From left to right are Michelle Alexander, Joel Greenidge and Kassandra Alexander - the persons who are currently mobilising the youth to come out against the bill

A group of Grenadian youths are presently planning action for Monday and Wednesday against the controversial coronavirus bill that the Keith Mitchell- led government is taking to Parliament in the next few days that can affect the constitutionally-guaranteed rights of citizens.

One of the persons involved in the movement is St. Andrew resident Michelle Alexander who was among the organisers behind the protest action in support of Evan Smith who was beaten by a white family at Fort Jeudy just over a month ago.

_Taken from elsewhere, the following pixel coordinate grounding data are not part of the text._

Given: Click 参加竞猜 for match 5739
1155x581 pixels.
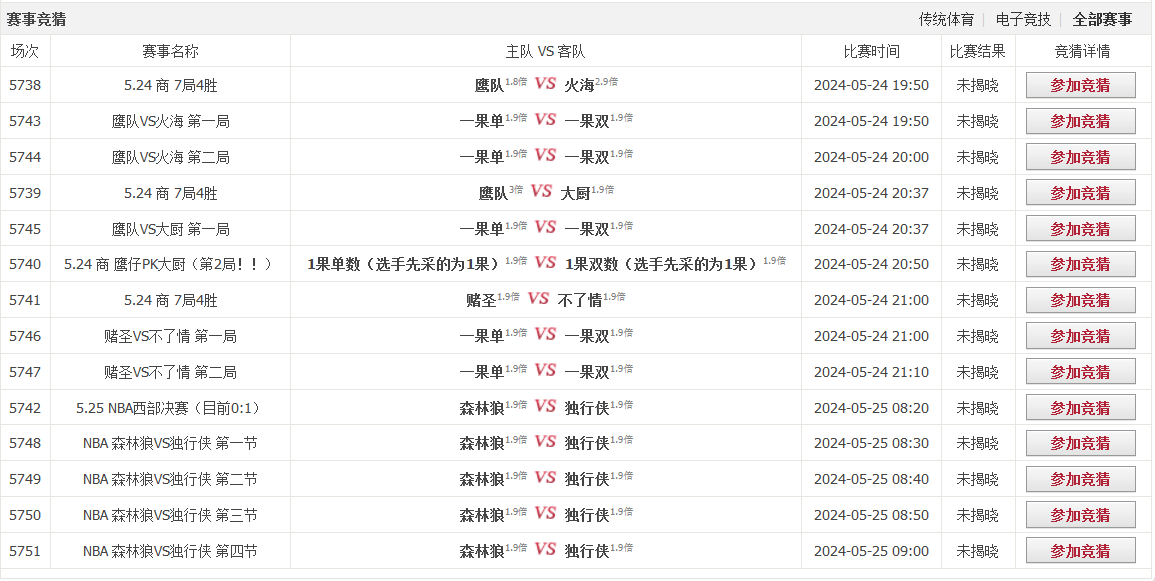Looking at the screenshot, I should tap(1080, 193).
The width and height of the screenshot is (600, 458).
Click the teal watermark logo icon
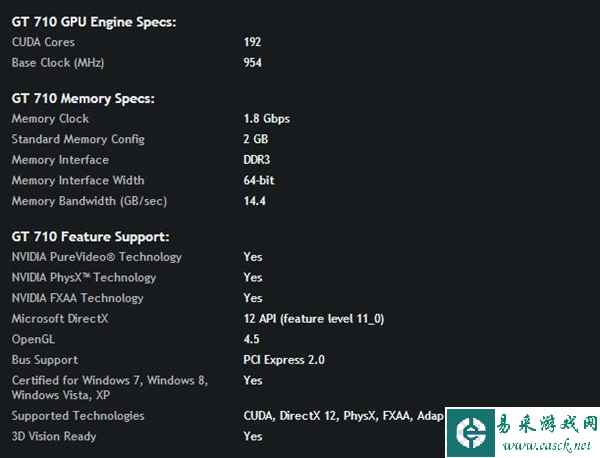click(x=471, y=433)
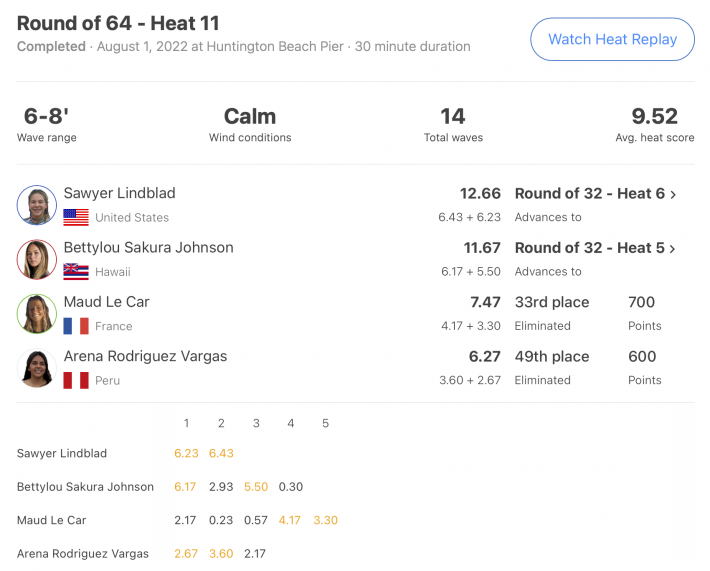Click Sawyer Lindblad's 6.43 wave score
The height and width of the screenshot is (571, 710).
coord(221,453)
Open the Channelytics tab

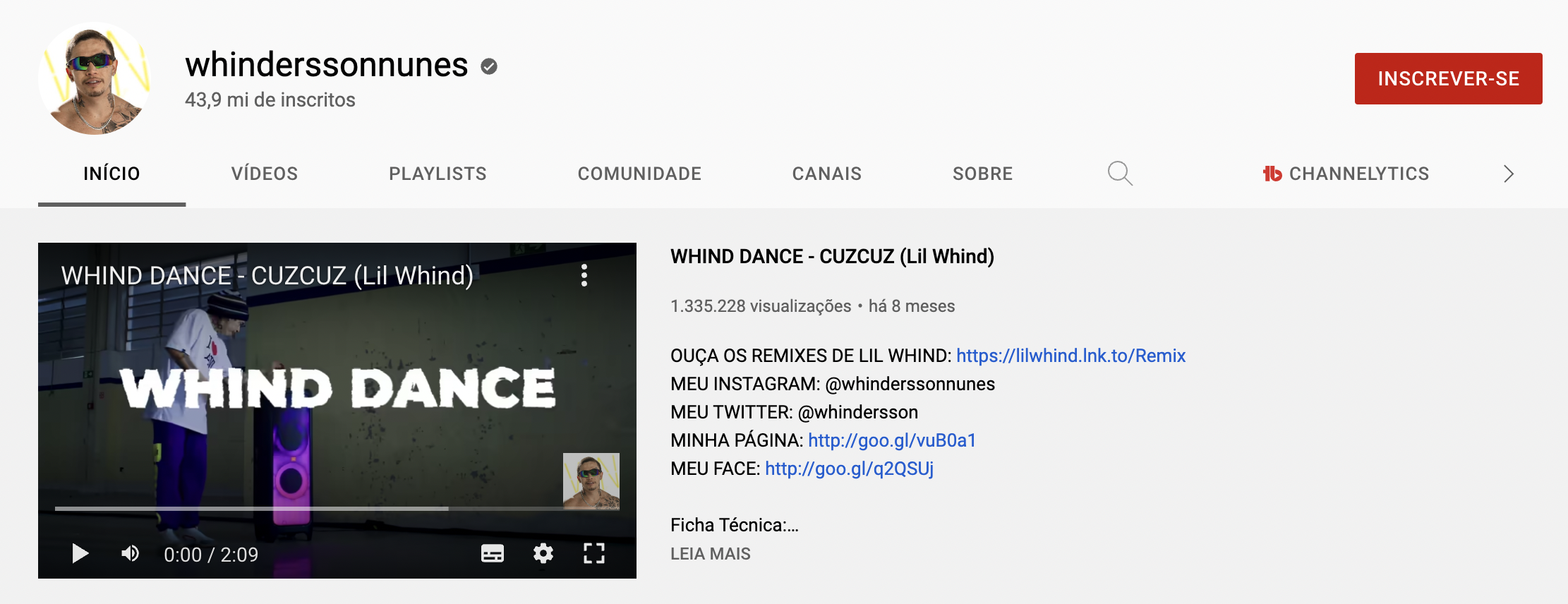pos(1346,174)
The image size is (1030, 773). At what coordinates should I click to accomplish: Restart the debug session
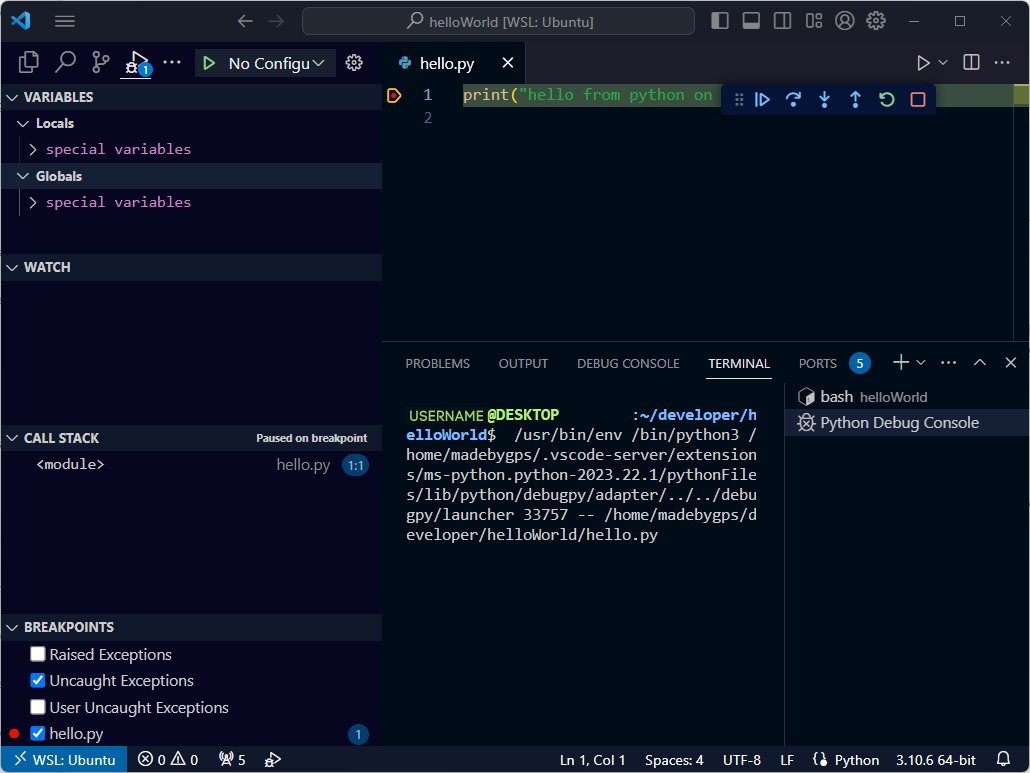tap(887, 99)
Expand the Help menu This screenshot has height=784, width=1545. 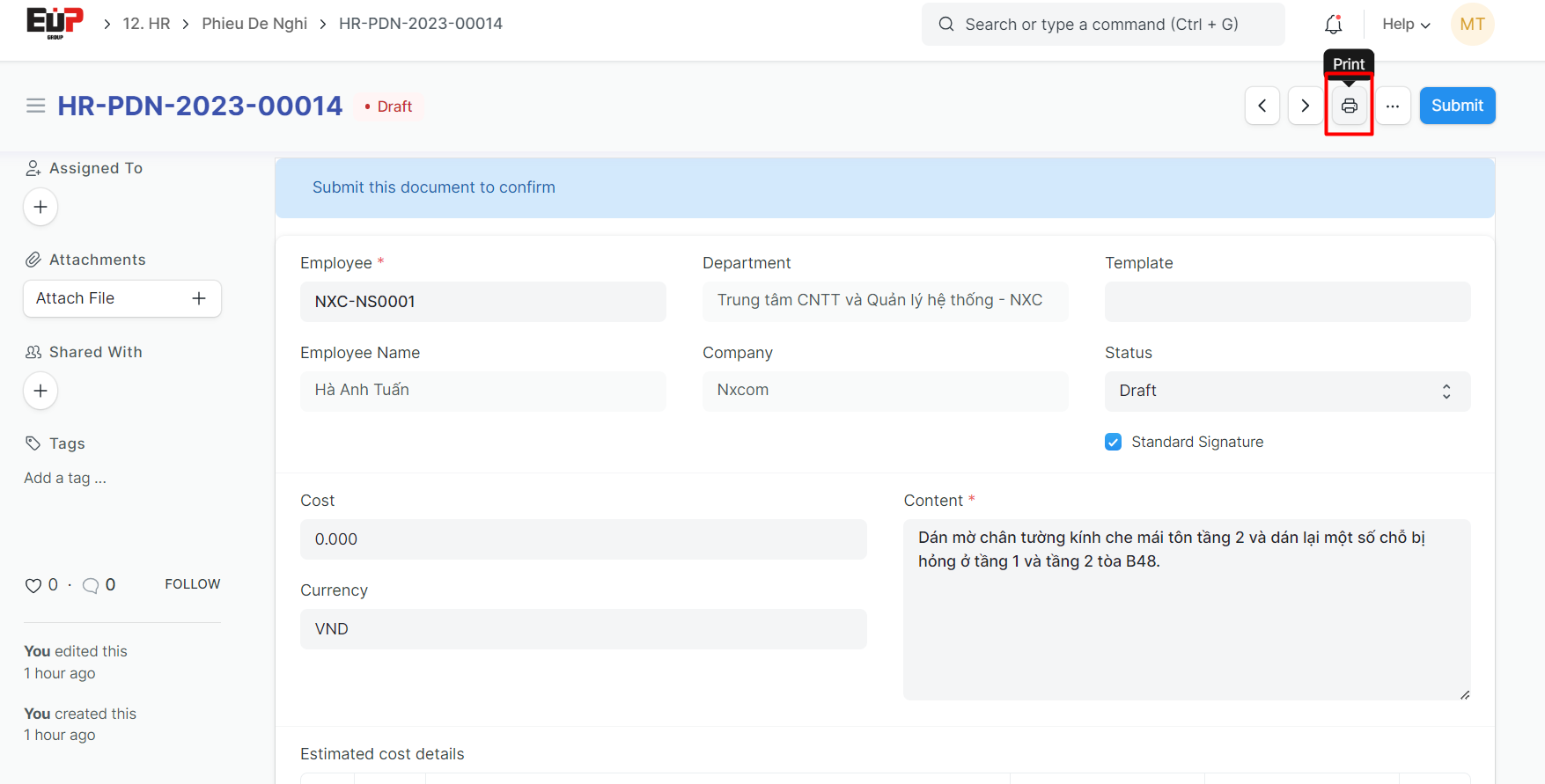point(1406,25)
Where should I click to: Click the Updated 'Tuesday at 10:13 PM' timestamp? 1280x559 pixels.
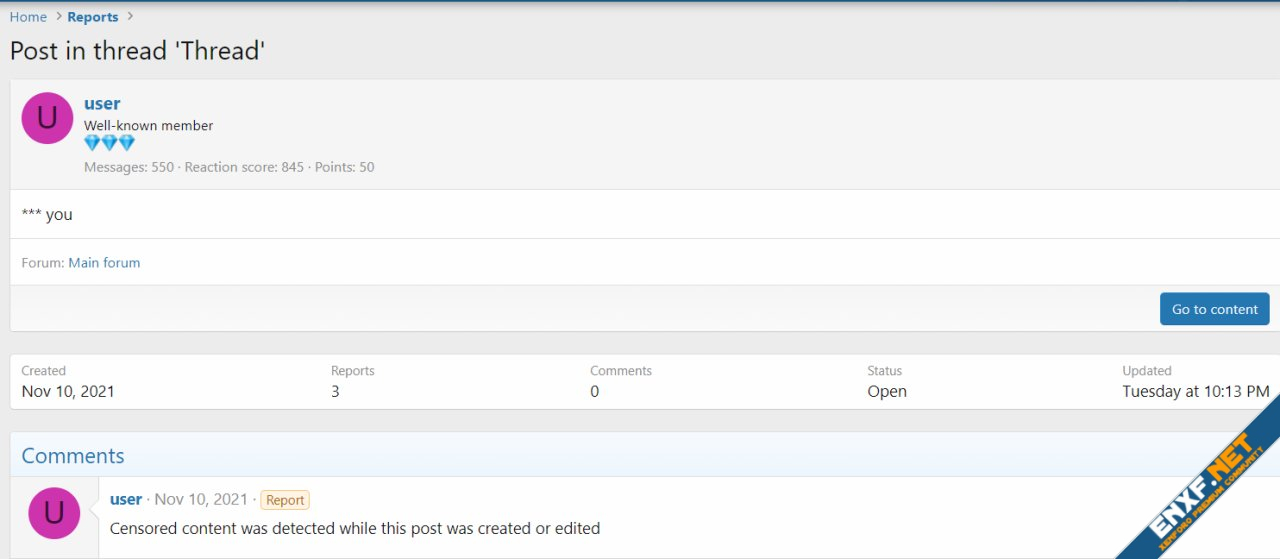(1195, 392)
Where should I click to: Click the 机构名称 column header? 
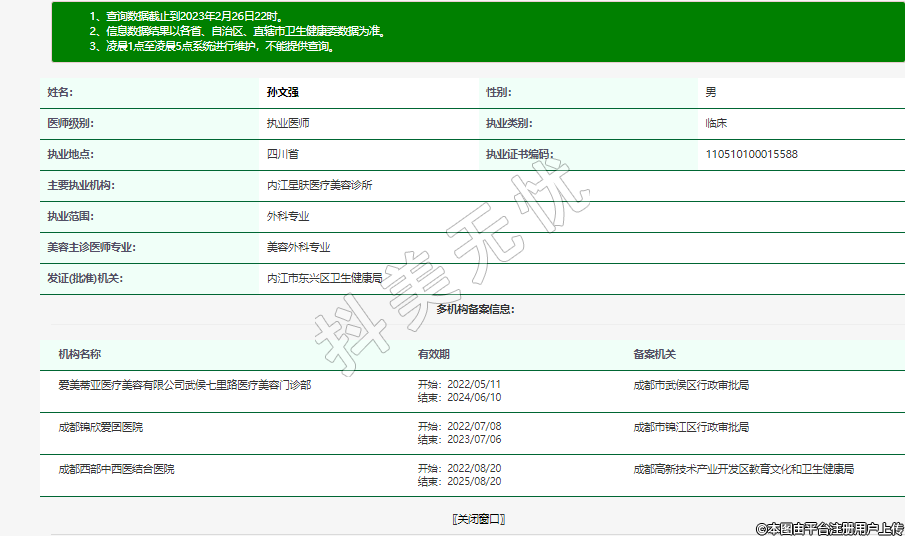79,354
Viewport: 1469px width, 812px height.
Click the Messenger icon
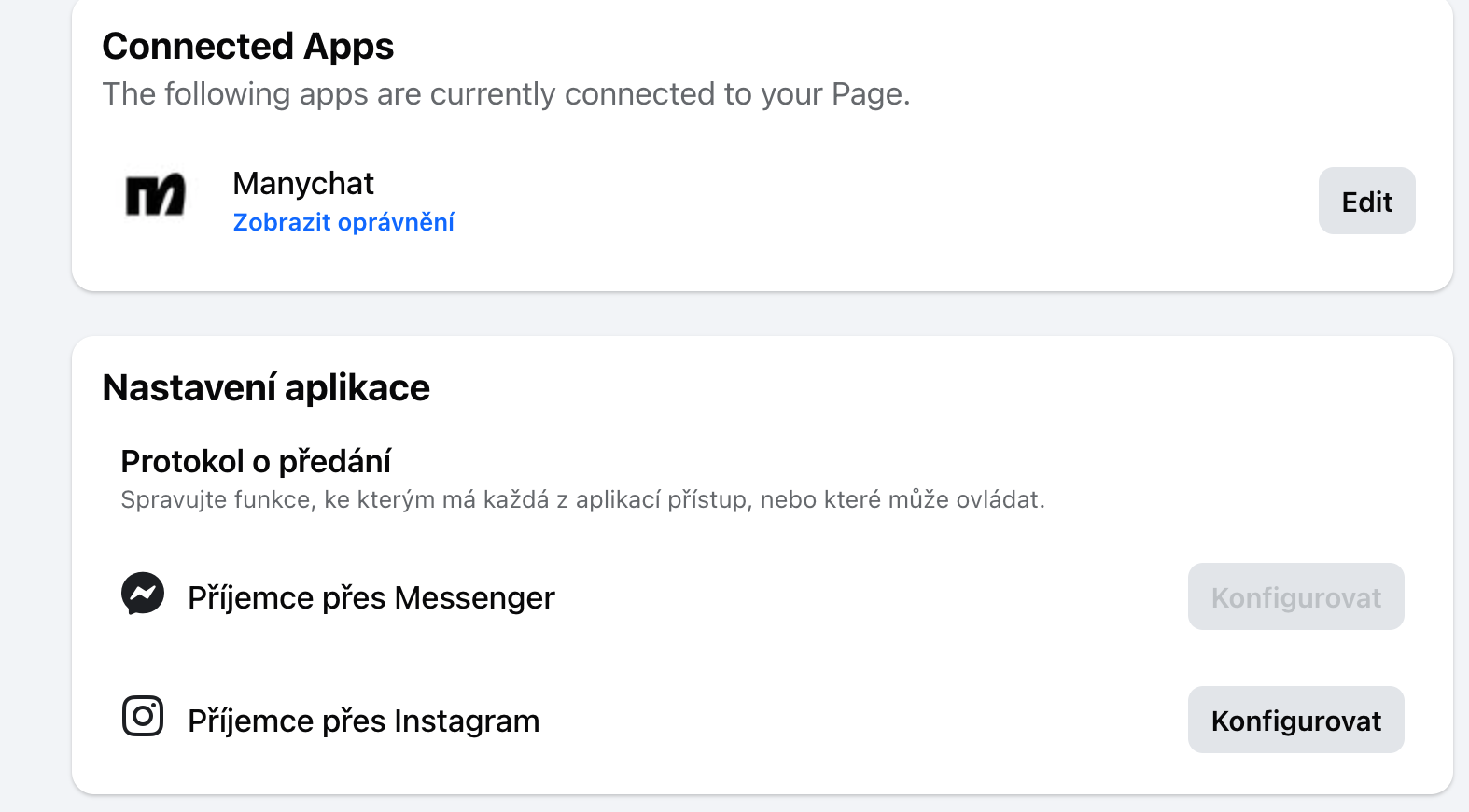[x=143, y=593]
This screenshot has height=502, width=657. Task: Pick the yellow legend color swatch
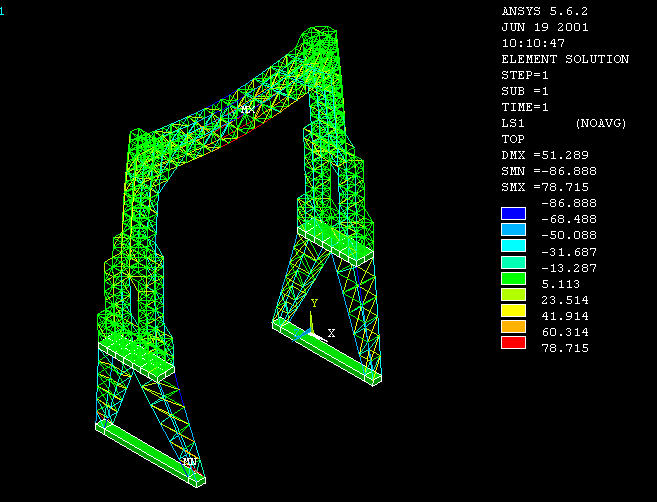click(x=513, y=312)
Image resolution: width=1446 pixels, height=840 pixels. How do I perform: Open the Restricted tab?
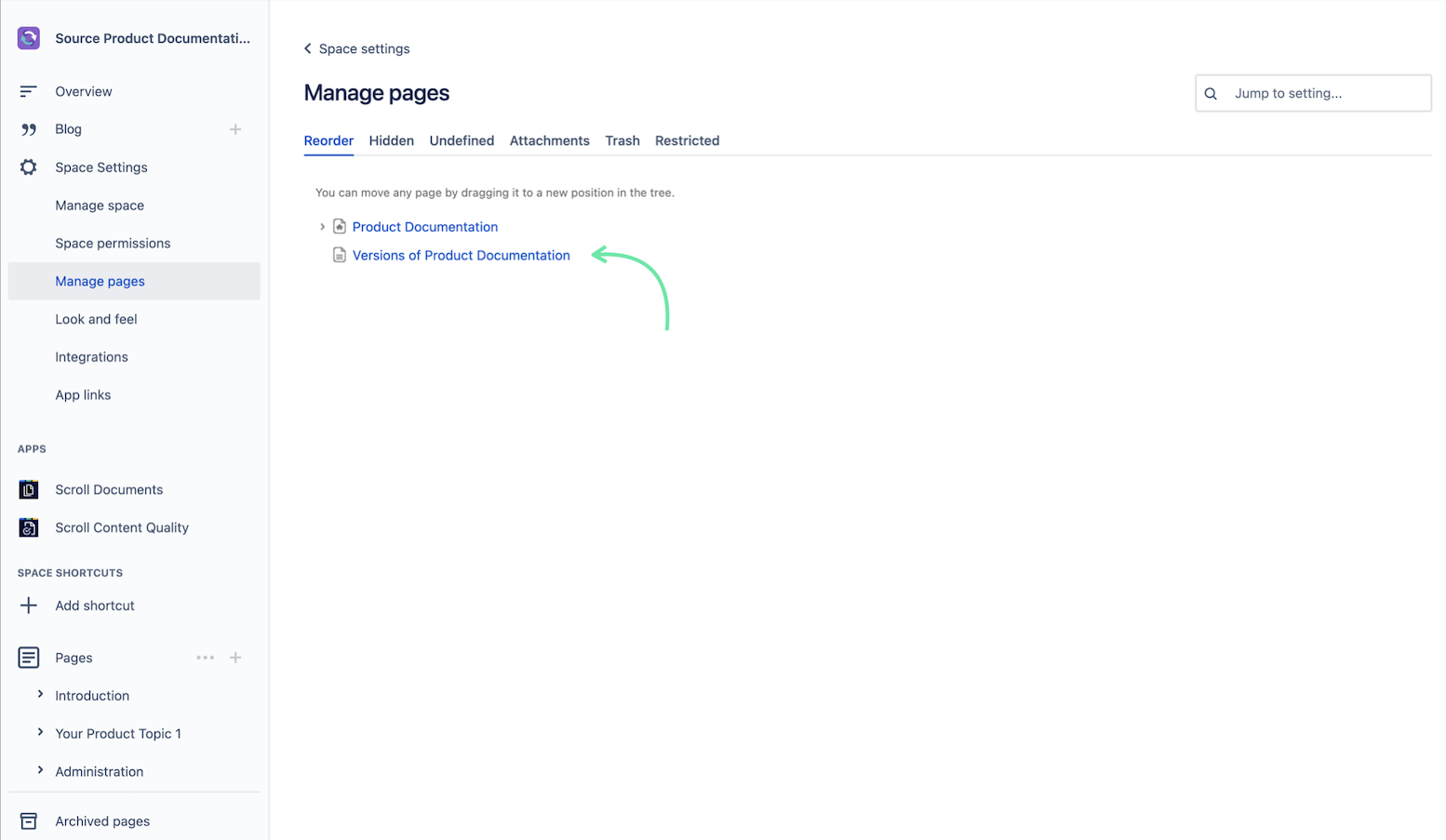pyautogui.click(x=687, y=140)
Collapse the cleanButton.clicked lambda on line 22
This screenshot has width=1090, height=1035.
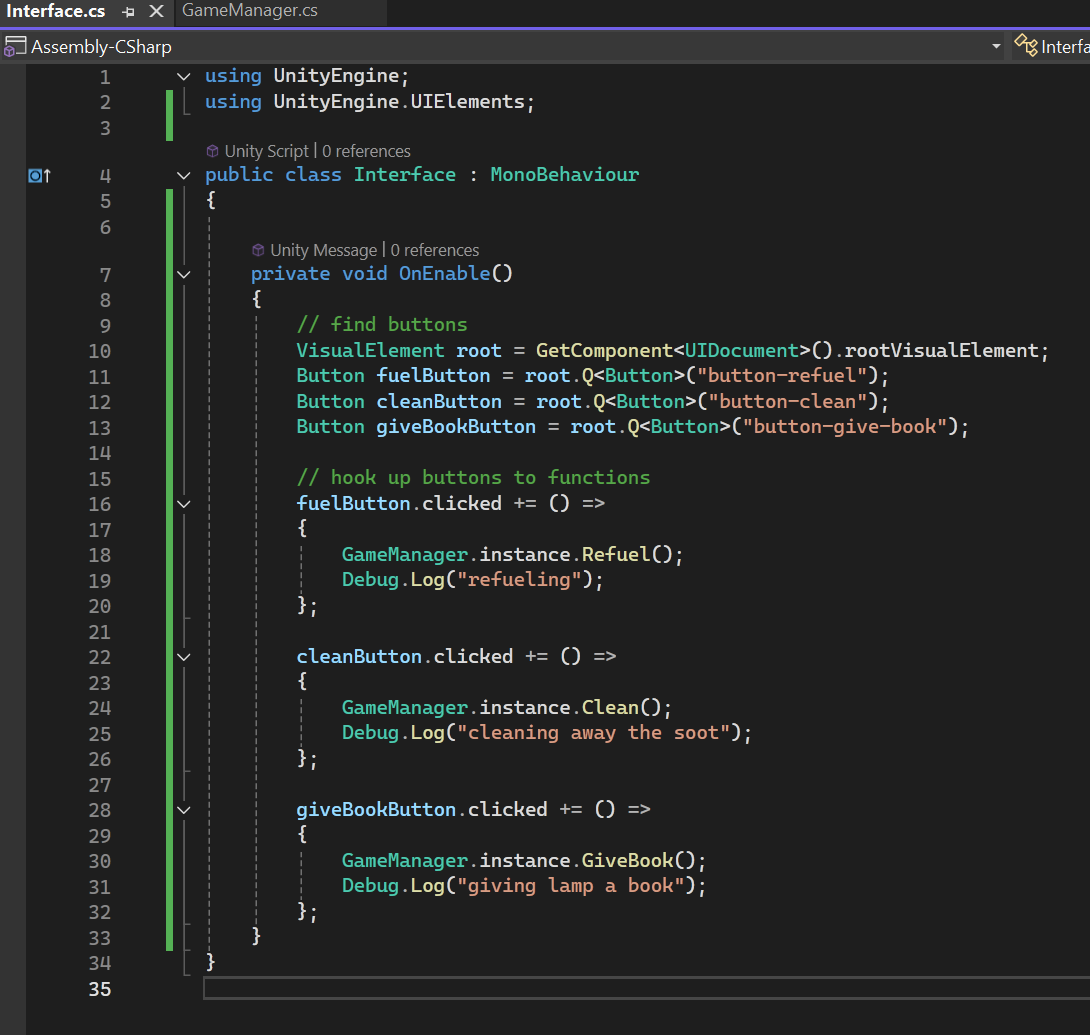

Two others are Kassandra Alexander of St. George and Joel Greenidge of St. David who this morning put out a video on Facebook in which he ripped into the bill as an affront to the rights of Grenadians.

In an exclusive interview with THE NEW TODAY on Sunday, Alexander said that the youths who are presently engaged in discussions to form a new movement will present a petition to the Cabinet of Ministers tomorrow (Monday) calling for the bill to be pulled back until consultation is held with Grenadians on its contents.

She stated that the plan is to give each minister a copy of the petition before they go into session “to let them know before they enter for the Cabinet meeting that this is not something that we are willing to accept”.

“We are going there tomorrow to see at least when they meet … that they will at least consider to give it (The Bill) sometime…”, she said.

“This is not something that we are just willing to accept just like that. It cannot be accepted,” she added.

According to Alexander, the youths in Grenada are not totally against all of the contents of the bill as there are some good features but are fearful that some of the clauses are very disconcerting to them and can be described as “ludicrous”.

“We are not against the bill but before you pass a bill there should be some level of consultation and if you look at the bill you will see some of the things they want to implement during the referendum that didn’t pass (are) in the miscellaneous part of it.

“I think and I know that there are a lot of other young persons who think that it is taking away from our rights. Yes, we need to protect ourselves against the coronavirus but that shouldn’t be at the expense of our rights and our freedom”.

Alexander took specific issue with the section of the bill that seeks to give the police full authority to arrest persons who are suspected of having COVID-19.

She said the Royal Grenada Police Force (RGPF) is not fully independent because “who so ever is in government the police will support them.”

She said it is good to take steps to protect Grenadians but some aspects of the bill now going to Parliament should be changed since the youth are very suspicious of the contents.

According to Alexander, if the government does not back down and proceeds to Parliament on Wednesday then it can expect to see protest action in the form of picketing outside Mt. Wheldale which is the road leading to the Parliament Building.

She also expressed concerns over a statement made by Prime Minister Mitchell last week that the bill will remain in place until a vaccine becomes available to protect people against the deadly virus.

In addition, she said that the government itself has not engaged Grenadians on the vaccine programme whenever one become available.

A group of Grenadian lawyers are also planning to stage protest action on Wednesday at the entrance to Mt. Wheldale to send a message to lawmakers about the controversial bill.

THE NEW TODAY has seen a posting on social media which calls on Grenadians to protest against the bill.

It reads: “Join the resistance against the Covid-19 Control Bill. The picketing of the Parliament begins at 8.30 a.m. on Wednesday, come with your placards. Enough is enough.”